De combien serons-nous taxés ? « De plusieurs points ». Et de quoi sont les pieds ? L’objet de soins constants, galéjais Fernand Raynaud. Ce seront donc les importations qui financeront la protection sociale, nous dit Xavier Bertrand.
La viande australienne, les fruits et légumes marocains ou espagnols, le riz indien ? Les machines outils allemandes, coréennes, norvégiennes ? Quoi donc au juste ? Voilà en tout cas qui fera plaisir aux ménagères et commerçants qui vont approuver cette partie du programme du Front national : mieux taxer les importations (lequel FN voudrait par ailleurs instaurer une TVA majorée pour les produits de luxe, dont les cosmétiques… il faudrait aller plus loin : sur les sportifs de luxe, aussi… soit dit en passant).

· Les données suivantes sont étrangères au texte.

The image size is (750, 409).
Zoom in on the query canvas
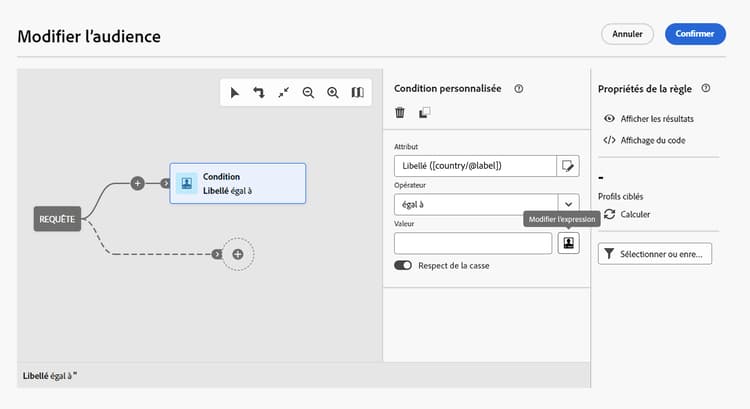(333, 92)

Car ce ne sont pas « les importations » qui abonderont mais bel et bien les consommateurs. De plus, il n’est pas du tout sûr que la taxe soit réellement affectée à la protection sociale. Enfin si… Peut-être à une nième modernisation des systèmes informatiques, par exemple, histoire de donner du boulot à des sociétés de conseil qui ne sont pas capables, par exemple, de gérer correctement les soldes des militaires.

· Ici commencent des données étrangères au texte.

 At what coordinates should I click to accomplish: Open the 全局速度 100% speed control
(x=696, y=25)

Du social, ne galvaudons pas le nom

Nous subissons déjà un récent relèvement de la TVA sur de nombreux produits. Qui s’applique indifféremment aux berlines allemandes, aux Lexus de grand luxe asiatiques, et des hausses de tarifs font automatiquement relever la part de l’État. Nous disposons déjà de la CSG qui s’applique sur l’ensemble des revenus (et non pas tout à fait ceux du seul travail), une Contribution sociale sur les revenus du patrimoine… N’en fallait-il pas relever les taux plutôt que d’imposer une TVA dite faussement « sociale » ?

 

Que la rigueur et l’austérité se renforcent, soit. Mais que produisons-nous encore en France ? De fait, en quoi cette taxe rendra-t-elle les produits français plus avantageux que les importés ?
Zineb Drief s’est livrée à une enquête pour Rue89 : « j’ai essayé d’acheter français, je suis presque ruinée ». En fait, souvent, l’étiquette est française. Mais elle a réussi à acquérir des punaises « fabriquées par la clouterie française ». Elle a donc présumé que la matière première, le façonnage, étaient français. En fait, il s’agit de la société de commerce de gros Trefilaction, qui importe ce qu’elle veut d’où elle veut. Mais les marques Vynex et Rocket sont effectivement françaises, avec quatre sites.

 

Que pouvons nous acheter français ? Des céréales, sans doute. Des haricots cocos de Pamiers, sans doute des mojettes niortaises, et des fromages de terroir, des poulets et des cochons.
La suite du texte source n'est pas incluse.